Verus-SpecGym: AI Agent Environment for Spec Autoformalization
A recent study presents Verus-SpecGym, an agentic setting designed for assessing the autoformalization of specifications by LLM agents. This research tackles the issue of confirming that code generated by AI aligns with user intentions via formal verification. The authors developed Verus-SpecBench, a collection of 581 specification-writing tasks based on Codeforces challenges, specifically aimed at Verus, a Rust verifier. This environment enables models to engage with Verus, bash, and the filesystem to formulate specifications.

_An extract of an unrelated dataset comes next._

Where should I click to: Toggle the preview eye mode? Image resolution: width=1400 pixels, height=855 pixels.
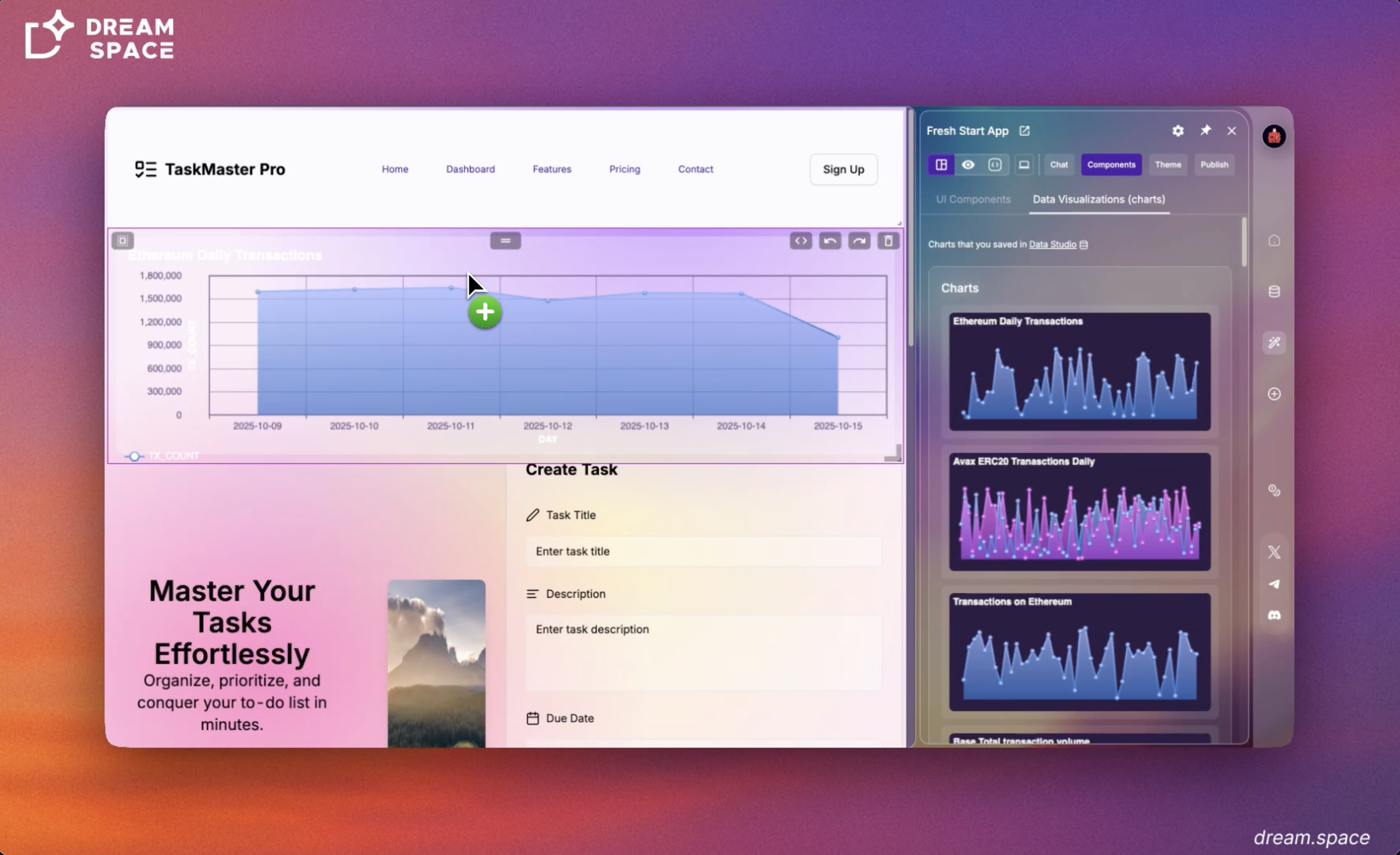pos(967,165)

A key difficulty lies in evaluation, as creating expert-written reference specifications is costly, and LLM evaluators may overlook intricate errors.
Key facts
- Verus-SpecGym is an agentic environment for specification autoformalization
- Verus-SpecBench contains 581 spec-writing tasks from Codeforces
- Targets Verus, a verifier for Rust
- Models interact with Verus, bash, and filesystem
- Evaluation challenge: expensive expert specs and fallible LLM judges
- Published on arXiv with ID 2605.26457
- Focuses on translating informal problems into formal specifications
- Aims to ensure AI code satisfies user intent via formal verification
Entities
Institutions
- arXiv
- Codeforces